Temple earned honorable mention All-Big 12 status by league coaches in both 2006 and 2007. He also ran for 194 yards and two touchdowns in the 2006 Sun Bowl.

Despite their overall youth, and some injury problems for each one throughout the year, Jones’ group made steady progress in 2005, and contributed heavily to MU’s rushing attack, which ranked 3rd in the Big 12 Conference, and 17th in the NCAA, averaging 205.25 yards per game. Mizzou’s tailbacks combined to rush for more than 1,100 yards and tallied 8 TDs in 2005, averaging a healthy 5.6 yards per carry. In May of 2006, Jones was one of only 25 coaches selected to participate in the prestigious NCAA Expert Coaches Academy.

Jones’ backs rushed for over 1,200 yards and had 9 of MU’s 13 rushing TDs on the season in 2004. They were led by junior Damien Nash, who had 792 yards and 7 TDs, and redshirt freshman Marcus Woods, who had 428 yards and 2 scores. Woods was named 1st-Team Freshman All-Big 12 for his efforts in 2004. Nash was a 5th-round draft pick by the Tennessee Titans in the 2005 NFL Draft.

Mizzou had one of the nation’s most potent rushing attacks in 2003, as the Tigers pounded their way to 3,087 yards, good for a per-game average of 237.46 yards that ranked MU 1st in the Big 12 Conference and 6th in the NCAA statistics. It marked the first time since 1960 that MU won a conference rushing championship, when the Tigers led the old Big Eight with a mark of 249.3 yards per game. Missouri rushed for 38 touchdowns on the year, on the way to scoring a school single-season record 399 points.

Jones’ workhorse from 2001-03 was tailback Zack Abron.
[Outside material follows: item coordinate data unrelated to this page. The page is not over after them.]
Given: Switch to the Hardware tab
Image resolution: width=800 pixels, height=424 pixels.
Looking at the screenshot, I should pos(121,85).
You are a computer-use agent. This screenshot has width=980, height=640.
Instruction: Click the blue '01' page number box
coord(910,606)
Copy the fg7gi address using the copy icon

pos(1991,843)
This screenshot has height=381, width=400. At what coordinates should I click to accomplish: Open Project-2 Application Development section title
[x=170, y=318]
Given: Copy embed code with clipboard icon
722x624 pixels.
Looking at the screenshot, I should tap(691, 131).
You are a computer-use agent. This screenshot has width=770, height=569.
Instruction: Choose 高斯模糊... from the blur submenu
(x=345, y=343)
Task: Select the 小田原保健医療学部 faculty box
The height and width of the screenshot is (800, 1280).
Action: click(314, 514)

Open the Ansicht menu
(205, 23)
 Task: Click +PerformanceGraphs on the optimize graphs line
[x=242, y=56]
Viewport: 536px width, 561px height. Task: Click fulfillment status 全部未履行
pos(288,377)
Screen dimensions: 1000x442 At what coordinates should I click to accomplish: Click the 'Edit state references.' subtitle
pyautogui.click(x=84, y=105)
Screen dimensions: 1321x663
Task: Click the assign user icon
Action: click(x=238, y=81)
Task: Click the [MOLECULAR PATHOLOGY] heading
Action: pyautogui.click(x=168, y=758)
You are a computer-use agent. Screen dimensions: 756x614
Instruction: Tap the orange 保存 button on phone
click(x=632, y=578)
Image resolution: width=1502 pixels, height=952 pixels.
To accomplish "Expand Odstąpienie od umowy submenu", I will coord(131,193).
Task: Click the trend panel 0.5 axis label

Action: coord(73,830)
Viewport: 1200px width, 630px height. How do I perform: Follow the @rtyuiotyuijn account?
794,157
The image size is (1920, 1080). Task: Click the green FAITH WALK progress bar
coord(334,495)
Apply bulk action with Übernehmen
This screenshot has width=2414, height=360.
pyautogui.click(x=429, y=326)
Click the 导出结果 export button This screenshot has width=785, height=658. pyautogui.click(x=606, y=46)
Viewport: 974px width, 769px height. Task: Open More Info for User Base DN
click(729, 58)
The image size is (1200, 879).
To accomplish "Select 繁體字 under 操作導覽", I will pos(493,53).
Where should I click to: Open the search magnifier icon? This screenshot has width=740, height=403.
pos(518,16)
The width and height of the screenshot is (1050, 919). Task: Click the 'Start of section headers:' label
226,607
Abron thrived under Jones’ coaching and turned himself into one of the top backs in the Big 12 Conference. Abron rushed for a career-best 1,155 yards in 2003, making him only the 7th 1,000-yard rusher in MU history.

Abron set numerous career records in 2003, as he left MU holding the standard in rushing yards (3,198), touchdowns (42) and points (252). He improved his average yards per rush from 3.6 as a freshman in 2000 to a healthy 5.3 in 2003, and also worked with Jones to develop himself into a pass-catching threat out of the backfield. Abron was named 2nd-Team All-Big 12 in 2003 for his work, and went on to sign a free agent contract with the Atlanta Falcons following the 2004 Draft.

During Jones’ last two seasons at Toledo, UT’s running attack was ranked in the top-10 in the country. In 2000, the Rockets’ running game ranked ninth in the country, racking up 253.8 yards per game. UT compiled 2,792 yards on the ground and averaged 5.43 yards per carry. In 1999, Toledo ranked 10th in the country in rushing, compiling 239.2 yards per outing and ranked No. 1 in the nation in yards per attempt (5.35).

In 1995, Toledo led the league and ranked fifth in the nation in rushing, averaging 244.5 yards per game. The Rockets’ starting tailback that season, Wasean Tait was the named the MAC Player of the Year and garnered second team All-America honors ranking second in the nation in rushing and third in scoring.

Jones was an offensive lineman at the University of Connecticut, where he earned a Bachelor of Science degree in marketing in 1980. He also holds a Master of Science degree in administration and physical education from Norwich (1983).

Jones was born in Jamaica and raised in New York City. He and his wife, Mary Kay, are the parents of sons Grant and Brandon, and daughter Audrey. Grant was a member of Mizzou’s 2014 recruiting class, and redshirted in 2014.